- _WHAT IS BEING ASKED_: Set down exactly the lines below, starting at the one that contains "Donations paused (317, 116)" and ending at the one that contains "Dodo L. (911, 525)", with both of those lines included and nothing else.

- _INPUT RECORDS_:
-- Opening Marker --

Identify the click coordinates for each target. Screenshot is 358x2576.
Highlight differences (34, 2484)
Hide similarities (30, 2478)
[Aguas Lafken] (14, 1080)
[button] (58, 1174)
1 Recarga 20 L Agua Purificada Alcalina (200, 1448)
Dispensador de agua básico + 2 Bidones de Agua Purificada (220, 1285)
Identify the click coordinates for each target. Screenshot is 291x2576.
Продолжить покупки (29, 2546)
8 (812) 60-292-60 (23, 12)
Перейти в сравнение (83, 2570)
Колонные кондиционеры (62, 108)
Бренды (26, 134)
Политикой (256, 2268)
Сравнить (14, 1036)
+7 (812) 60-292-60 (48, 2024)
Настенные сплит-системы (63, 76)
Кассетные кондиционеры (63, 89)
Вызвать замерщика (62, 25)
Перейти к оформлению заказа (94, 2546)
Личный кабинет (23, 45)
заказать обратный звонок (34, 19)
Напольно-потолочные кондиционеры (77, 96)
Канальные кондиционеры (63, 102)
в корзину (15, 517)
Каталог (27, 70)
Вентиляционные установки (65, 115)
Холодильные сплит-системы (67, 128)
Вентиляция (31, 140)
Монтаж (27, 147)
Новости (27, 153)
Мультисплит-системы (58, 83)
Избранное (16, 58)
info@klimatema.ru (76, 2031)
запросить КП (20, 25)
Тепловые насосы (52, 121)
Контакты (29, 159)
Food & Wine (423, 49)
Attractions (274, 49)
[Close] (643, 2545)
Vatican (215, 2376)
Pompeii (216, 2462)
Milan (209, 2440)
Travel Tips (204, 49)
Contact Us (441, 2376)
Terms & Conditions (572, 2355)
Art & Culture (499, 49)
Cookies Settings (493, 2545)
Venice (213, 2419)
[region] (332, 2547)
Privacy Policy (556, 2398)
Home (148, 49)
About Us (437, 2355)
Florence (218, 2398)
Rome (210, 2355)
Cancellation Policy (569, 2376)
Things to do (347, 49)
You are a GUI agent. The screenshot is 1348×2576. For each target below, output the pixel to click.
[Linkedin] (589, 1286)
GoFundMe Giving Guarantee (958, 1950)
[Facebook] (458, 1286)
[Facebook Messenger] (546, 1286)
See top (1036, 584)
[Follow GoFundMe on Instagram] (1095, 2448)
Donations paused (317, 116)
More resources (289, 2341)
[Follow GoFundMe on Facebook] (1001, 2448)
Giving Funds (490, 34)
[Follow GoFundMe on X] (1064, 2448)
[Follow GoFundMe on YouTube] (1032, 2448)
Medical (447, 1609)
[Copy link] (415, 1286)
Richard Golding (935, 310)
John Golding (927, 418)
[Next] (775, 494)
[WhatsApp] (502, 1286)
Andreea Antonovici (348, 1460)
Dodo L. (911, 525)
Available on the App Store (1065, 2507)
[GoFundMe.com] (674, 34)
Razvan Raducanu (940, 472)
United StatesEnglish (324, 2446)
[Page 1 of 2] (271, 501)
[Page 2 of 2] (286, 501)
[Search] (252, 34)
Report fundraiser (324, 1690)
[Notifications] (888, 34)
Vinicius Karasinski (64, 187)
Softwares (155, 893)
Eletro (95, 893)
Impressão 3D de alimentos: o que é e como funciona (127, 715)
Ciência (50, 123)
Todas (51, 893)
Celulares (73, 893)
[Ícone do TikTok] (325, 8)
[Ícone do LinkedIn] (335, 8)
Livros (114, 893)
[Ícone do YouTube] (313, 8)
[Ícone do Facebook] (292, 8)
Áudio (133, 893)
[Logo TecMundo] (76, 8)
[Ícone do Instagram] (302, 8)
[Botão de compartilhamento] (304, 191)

-- Closing Marker --

- _TASK SOLUTION_:
Donations paused (317, 116)
More resources (289, 2341)
[Follow GoFundMe on Facebook] (1001, 2448)
Giving Funds (490, 34)
[Follow GoFundMe on X] (1064, 2448)
[Follow GoFundMe on YouTube] (1032, 2448)
Medical (447, 1609)
[Copy link] (415, 1286)
Richard Golding (935, 310)
John Golding (927, 418)
[Next] (775, 494)
[WhatsApp] (502, 1286)
Andreea Antonovici (348, 1460)
Dodo L. (911, 525)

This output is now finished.